I'm Afraid They're Actually Serious



At first I thought this was an Onion piece, but no, it's the Guardian, and they're being serious:

What's the carbon footprint of ... email?
The carbon footprint of spam:
0.3g CO2e: A spam email
4g CO2e: A proper email
50g CO2e: An email with long and tiresome attachment

Our recent piece on the carbon footprint of the internet generated plenty of coverage, so next up in our map of the world's carbon emissions is … email.

Of course, sending and receiving electronic message is never going to constitute the largest part of our carbon footprints. But the energy required to support our increasingly heaving and numerous in-boxes does add up.

Very roughly speaking (remember that all complex carbon footprints are really best guesses), a typical year of incoming mail for a business user – including sending, filtering and reading – creates a carbon footprint of around 135kg. That's over 1% of of a relatively green 10-tonne lifestyle and equivalent to driving 200 miles in an average car.

And the blahblah goes on from there. You can read it all if you like: here. Does anyone really take navel gazing to this extreme? Are the writers even serious?

I have this vision of a future in which we're all confined to our chairs -- where we sit alone, not moving, not consuming, now, not even communicating. Meanwhile the Uberconsumers like Al Gore and Leonardo DiCaprio thunder around in their private jets making sure that nobody has gotten out of their seats or used their coffee makers.

The good news: the zealots aren't interested in actually living by the rules they ask others to accept.
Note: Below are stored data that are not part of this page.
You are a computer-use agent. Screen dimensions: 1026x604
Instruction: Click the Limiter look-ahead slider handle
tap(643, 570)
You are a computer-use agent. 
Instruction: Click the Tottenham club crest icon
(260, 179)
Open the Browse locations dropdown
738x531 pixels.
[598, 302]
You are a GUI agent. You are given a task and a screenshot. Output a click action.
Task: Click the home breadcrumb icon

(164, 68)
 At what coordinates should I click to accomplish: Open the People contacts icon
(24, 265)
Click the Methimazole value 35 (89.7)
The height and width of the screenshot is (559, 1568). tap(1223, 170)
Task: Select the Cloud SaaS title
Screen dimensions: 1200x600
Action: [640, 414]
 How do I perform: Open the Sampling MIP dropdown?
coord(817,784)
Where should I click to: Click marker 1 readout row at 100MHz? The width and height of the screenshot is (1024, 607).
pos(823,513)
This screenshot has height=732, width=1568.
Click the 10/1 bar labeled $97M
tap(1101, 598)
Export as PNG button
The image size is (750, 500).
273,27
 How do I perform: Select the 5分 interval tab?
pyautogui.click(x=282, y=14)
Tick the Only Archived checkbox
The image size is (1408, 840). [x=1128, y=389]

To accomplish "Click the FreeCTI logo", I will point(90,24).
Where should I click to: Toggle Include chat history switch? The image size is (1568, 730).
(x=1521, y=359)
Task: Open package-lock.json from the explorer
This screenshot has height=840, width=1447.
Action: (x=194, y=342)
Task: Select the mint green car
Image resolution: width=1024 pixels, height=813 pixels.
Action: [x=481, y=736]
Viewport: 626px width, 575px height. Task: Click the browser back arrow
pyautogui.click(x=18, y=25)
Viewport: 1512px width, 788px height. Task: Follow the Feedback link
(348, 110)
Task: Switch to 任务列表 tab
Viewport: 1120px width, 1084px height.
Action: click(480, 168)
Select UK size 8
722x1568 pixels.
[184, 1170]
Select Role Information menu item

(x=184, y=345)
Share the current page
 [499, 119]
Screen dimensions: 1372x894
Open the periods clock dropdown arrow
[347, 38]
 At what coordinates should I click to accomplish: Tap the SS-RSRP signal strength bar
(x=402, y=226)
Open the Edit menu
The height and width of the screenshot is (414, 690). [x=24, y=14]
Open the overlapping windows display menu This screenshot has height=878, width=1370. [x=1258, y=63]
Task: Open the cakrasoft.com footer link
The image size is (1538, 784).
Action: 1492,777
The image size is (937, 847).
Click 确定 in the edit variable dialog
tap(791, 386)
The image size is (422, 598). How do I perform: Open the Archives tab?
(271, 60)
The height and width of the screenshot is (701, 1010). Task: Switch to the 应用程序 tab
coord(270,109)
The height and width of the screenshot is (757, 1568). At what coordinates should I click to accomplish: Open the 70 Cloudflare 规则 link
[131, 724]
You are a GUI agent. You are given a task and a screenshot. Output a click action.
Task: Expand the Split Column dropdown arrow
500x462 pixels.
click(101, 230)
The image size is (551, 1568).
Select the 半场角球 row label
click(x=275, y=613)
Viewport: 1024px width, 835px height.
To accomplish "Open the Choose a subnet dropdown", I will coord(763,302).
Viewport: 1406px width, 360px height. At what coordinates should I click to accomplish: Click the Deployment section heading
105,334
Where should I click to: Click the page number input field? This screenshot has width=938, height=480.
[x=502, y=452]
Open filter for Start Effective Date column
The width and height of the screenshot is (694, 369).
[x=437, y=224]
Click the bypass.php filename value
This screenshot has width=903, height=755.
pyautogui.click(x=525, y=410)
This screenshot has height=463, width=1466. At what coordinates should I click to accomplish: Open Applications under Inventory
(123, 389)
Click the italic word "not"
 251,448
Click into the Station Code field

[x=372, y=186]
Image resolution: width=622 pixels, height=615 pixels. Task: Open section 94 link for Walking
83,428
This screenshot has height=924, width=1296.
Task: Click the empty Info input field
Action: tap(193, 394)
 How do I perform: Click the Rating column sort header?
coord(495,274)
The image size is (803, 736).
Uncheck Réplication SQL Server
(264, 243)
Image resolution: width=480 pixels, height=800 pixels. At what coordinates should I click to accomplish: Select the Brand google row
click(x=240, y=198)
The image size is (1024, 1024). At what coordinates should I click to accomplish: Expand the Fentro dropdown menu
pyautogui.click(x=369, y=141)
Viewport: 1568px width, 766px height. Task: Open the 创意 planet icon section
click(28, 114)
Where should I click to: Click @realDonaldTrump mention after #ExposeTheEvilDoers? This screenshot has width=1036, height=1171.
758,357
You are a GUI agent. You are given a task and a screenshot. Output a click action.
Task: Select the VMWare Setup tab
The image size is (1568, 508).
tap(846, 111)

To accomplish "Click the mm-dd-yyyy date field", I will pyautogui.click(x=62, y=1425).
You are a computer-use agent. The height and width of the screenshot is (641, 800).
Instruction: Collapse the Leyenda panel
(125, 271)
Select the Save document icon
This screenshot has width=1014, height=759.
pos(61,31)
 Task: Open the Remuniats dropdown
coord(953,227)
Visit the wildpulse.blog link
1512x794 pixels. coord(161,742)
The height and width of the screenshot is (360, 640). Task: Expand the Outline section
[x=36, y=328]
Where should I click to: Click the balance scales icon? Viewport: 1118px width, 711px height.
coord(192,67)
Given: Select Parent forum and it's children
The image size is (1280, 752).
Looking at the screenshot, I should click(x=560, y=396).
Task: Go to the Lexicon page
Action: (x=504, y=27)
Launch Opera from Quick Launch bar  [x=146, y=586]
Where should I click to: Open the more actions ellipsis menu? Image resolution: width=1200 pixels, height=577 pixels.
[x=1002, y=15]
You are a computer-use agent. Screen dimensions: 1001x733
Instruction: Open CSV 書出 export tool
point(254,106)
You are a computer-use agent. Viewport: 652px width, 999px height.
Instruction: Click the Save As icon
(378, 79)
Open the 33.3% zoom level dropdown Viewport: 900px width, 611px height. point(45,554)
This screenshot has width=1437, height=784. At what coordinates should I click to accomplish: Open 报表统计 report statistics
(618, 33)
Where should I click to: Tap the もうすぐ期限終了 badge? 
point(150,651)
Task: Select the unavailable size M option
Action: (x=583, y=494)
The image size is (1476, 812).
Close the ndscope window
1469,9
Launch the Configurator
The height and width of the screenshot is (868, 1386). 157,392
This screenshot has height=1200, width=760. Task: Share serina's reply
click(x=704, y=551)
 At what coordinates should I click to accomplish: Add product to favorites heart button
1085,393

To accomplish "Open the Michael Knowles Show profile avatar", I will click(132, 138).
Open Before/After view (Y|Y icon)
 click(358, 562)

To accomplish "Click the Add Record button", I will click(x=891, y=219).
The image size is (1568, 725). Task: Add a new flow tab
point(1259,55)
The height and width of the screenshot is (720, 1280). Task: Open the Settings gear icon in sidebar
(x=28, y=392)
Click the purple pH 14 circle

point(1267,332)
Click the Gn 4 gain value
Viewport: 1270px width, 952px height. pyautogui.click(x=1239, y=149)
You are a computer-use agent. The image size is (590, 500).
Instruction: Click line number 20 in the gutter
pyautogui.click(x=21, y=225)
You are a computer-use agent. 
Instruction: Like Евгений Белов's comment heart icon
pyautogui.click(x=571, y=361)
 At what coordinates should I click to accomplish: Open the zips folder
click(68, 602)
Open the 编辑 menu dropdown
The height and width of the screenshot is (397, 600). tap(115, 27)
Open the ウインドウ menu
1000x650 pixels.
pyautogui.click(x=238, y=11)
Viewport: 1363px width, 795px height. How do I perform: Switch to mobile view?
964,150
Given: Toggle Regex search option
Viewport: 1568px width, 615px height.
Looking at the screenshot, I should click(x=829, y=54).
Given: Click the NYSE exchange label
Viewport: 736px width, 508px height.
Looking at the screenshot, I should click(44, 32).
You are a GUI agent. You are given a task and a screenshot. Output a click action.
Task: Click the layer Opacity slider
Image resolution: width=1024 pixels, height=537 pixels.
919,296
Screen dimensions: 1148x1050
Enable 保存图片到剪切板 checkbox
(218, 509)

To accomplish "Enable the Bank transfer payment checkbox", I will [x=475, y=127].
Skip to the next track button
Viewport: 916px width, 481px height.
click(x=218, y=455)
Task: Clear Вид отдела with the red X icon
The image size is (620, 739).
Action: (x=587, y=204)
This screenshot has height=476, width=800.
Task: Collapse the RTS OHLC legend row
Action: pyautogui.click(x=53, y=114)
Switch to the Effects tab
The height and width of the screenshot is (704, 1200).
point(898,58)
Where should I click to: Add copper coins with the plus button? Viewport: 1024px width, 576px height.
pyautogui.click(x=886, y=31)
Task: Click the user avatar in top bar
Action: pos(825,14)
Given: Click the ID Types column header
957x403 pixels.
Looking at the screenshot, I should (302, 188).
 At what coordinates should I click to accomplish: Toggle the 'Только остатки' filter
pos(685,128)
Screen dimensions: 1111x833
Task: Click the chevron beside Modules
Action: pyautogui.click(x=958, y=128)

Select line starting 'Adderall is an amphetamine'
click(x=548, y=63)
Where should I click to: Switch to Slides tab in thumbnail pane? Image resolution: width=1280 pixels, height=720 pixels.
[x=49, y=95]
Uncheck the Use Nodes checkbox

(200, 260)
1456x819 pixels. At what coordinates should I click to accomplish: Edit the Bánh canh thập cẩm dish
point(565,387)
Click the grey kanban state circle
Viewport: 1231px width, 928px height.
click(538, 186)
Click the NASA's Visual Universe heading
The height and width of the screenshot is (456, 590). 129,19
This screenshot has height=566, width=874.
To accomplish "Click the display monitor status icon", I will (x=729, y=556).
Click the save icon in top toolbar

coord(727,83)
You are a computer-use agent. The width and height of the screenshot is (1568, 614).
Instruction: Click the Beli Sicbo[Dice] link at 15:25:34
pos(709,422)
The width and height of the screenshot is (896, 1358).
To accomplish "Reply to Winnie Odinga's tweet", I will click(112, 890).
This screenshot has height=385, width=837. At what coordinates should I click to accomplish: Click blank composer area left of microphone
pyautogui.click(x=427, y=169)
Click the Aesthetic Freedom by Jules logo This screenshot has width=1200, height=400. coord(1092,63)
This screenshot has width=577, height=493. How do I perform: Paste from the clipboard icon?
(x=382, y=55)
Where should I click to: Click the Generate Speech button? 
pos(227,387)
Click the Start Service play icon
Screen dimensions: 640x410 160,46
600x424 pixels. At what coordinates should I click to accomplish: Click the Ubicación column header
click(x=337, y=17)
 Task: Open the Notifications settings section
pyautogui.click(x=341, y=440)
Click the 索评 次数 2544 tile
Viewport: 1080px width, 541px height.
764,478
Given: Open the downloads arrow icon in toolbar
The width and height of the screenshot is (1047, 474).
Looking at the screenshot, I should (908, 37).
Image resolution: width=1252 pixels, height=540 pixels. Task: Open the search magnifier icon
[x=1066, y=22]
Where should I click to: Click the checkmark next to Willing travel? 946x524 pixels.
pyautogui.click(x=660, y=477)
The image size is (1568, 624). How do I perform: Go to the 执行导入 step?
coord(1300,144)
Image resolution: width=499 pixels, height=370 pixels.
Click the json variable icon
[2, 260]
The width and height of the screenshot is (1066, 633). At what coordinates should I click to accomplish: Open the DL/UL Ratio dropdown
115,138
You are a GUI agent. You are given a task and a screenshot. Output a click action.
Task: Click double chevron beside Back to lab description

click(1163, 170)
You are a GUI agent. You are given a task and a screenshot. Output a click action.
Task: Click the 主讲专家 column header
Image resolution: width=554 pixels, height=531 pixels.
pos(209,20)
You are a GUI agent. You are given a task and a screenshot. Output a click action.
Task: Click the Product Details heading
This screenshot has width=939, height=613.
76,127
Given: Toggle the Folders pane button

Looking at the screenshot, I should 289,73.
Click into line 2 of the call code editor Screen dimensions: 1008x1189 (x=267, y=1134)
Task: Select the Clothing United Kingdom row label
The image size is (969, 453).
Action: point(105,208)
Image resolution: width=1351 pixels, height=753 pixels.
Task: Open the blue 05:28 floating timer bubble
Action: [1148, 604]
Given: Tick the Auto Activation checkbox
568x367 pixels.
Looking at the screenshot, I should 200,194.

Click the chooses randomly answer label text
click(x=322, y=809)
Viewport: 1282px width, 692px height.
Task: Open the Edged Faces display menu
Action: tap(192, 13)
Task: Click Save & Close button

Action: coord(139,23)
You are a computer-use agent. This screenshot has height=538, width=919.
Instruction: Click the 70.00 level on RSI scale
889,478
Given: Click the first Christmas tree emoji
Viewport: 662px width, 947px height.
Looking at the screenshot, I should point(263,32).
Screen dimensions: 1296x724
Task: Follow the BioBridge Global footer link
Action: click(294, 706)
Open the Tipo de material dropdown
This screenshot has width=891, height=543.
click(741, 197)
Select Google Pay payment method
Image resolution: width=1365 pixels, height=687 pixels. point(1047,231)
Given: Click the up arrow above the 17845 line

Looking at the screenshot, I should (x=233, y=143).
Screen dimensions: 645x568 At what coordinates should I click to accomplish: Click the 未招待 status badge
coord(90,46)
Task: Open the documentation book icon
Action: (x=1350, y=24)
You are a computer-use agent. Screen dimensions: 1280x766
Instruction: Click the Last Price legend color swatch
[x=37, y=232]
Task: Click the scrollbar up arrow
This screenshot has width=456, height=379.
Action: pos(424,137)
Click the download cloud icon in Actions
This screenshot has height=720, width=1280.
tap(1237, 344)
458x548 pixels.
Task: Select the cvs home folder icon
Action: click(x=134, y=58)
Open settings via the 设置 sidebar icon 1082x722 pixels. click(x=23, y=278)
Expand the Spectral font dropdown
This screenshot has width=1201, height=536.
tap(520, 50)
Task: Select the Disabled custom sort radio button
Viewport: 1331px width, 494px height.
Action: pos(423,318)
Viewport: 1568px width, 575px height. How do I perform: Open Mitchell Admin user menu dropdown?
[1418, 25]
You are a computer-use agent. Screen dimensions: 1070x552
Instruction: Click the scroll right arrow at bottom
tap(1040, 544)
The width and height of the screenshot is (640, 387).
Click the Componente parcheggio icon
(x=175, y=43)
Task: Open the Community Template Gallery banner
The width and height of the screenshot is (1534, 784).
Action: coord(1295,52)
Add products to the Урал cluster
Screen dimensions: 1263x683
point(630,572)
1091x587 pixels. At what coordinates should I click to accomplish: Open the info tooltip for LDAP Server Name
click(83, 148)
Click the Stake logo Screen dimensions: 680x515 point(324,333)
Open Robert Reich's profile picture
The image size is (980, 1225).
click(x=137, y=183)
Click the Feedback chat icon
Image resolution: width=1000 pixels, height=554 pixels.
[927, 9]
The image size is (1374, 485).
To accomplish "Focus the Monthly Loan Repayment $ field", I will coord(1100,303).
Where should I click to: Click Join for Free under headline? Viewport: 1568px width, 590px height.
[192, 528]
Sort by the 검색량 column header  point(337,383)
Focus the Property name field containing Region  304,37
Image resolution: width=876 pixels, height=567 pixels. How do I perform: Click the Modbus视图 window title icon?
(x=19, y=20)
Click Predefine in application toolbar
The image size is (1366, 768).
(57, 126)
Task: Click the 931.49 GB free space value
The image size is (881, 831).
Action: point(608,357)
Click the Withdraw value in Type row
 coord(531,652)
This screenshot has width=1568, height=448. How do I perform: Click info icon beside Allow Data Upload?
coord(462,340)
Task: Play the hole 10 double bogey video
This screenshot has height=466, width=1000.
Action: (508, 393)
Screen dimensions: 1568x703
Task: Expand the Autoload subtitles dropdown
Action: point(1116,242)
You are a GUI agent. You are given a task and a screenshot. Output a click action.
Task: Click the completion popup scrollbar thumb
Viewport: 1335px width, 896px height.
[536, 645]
The bad news: they think they can legislate restrictions that won't cause them hardships. And for the very rich, sure, maybe they can -- Al Gore can afford a $30,000/month utility bill, I'm sure another $10,000 won't break him. And Leonardo DiCaprio won't notice if the price of gas doubles or even quadruples. But the rest of us will.

Thankfully it looks like November 2nd will be a step away from big government boots stomping around in our lives. But everyone needs to get out there and vote. If we leave it for the other guy to toss the bums out, they might not all get tossed. And even if you think you live in a hopelessly Democrat state, make your voice heard by voting.